Rui's Blog

[2019 FAST] DistCache: Provable Load Balancing for Large-Scale Storage Systems with Distributed...



This paper presents a new distributed caching mechanism for addressing load imbalance in large-scale storage systems.

Background & Motivation

Cloud service providers use large clusters to store data. The data access workload is skewed (power law distribution), which creates load imbalance, resulting in low throughput and long tail latencies. The objective is to achieve load balancing in distributed storage systems.
A common approach is to add a front-end cache node as a load balancer.
The problem is that nowadays, cloud-scale distributed storage spans across many clusters, which exposes scalability issues. Given that the cache throughput is 10-100 times of the server throughput, one caching node (e.g., a switch) can only guarantee load balancing for 10-100 servers (a few racks of servers within a cluster). In other words, a single cache node only guarantees intra-cluster load balancing, not inter-cluster load balancing.
Adding one cache node as the load balancer within each cluster also doesn't work: between clusters, load imbalance still exists.

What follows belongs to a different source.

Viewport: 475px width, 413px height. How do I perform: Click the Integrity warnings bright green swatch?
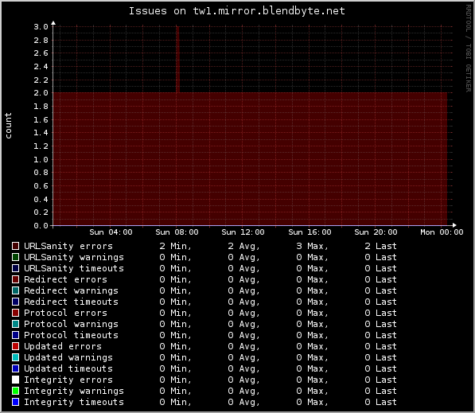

Adding another cache node atop all the per-cluster cache nodes does not work due to the throughput constraint.
Thus, we need a layer of distributed caching as the load balancer.

Design & Implementation

Some key design choices include:
  • Cache allocation with independent hash functions: The intuition is that if one cache node in a layer is overloaded by receiving too many queries to its cached objects, because the hash functions of the two layers are independent, the set of hot objects would be distributed to multiple cache nodes in another layer with high probability.
  • Query routing with the power-of-two-choices: The sender of a query looks at the loads of the cache nodes that cache the queried object and sends the query to the less-loaded node.
These mechanisms can be applied recursively for multi-layer hierarchical caching.